**Records for this task**.
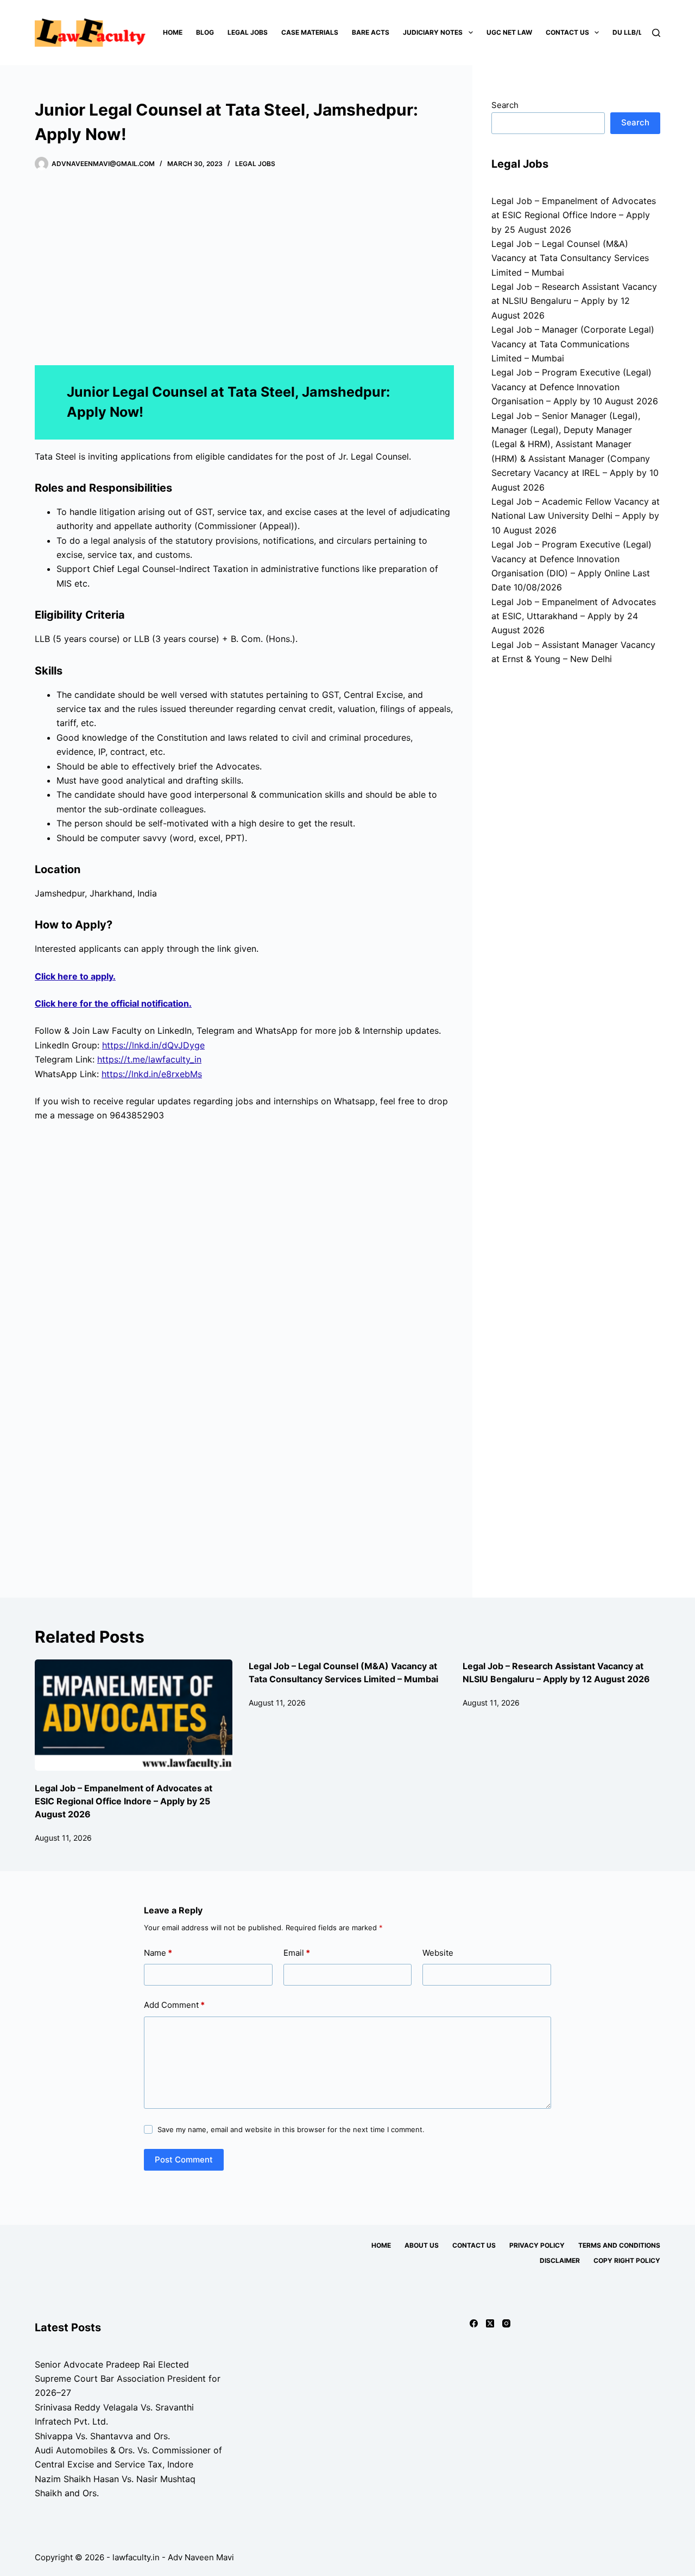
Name (158, 1953)
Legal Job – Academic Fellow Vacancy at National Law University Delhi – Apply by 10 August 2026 (575, 516)
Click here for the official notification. (113, 1003)
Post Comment (184, 2159)
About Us (422, 2245)
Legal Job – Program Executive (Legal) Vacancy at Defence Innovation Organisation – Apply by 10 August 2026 (574, 386)
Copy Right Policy (626, 2260)
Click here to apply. (75, 976)
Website (437, 1953)
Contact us (567, 32)
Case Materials (309, 32)
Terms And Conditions (619, 2245)
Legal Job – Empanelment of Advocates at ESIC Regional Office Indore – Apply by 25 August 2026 (573, 215)
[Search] (656, 33)
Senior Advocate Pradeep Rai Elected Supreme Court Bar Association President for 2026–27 (127, 2379)
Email (296, 1953)
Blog (205, 32)
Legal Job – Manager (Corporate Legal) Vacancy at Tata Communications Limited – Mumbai (572, 344)
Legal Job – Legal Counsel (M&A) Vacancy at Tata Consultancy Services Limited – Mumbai (570, 258)
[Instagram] (506, 2323)
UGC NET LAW (509, 32)
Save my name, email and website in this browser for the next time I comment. (291, 2129)
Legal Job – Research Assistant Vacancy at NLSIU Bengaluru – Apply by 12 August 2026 (574, 301)
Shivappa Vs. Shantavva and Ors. (102, 2436)
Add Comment (174, 2005)
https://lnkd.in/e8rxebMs (152, 1073)
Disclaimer (560, 2260)
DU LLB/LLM (632, 32)
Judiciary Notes (433, 32)
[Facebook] (474, 2323)
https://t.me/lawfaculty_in (149, 1059)
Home (172, 32)
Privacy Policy (537, 2245)
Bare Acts (370, 32)
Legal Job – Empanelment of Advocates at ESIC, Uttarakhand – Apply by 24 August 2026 (573, 616)
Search (505, 105)
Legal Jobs (248, 32)
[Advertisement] (244, 269)
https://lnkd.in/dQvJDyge (153, 1045)
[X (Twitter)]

**Exercise aim**.
If a line in the records above contains the string "ESIC", copy that line out.

**Problem solution**.
Legal Job – Empanelment of Advocates at ESIC Regional Office Indore – Apply by 25 August 2026 (573, 215)
Legal Job – Empanelment of Advocates at ESIC, Uttarakhand – Apply by 24 August 2026 (573, 616)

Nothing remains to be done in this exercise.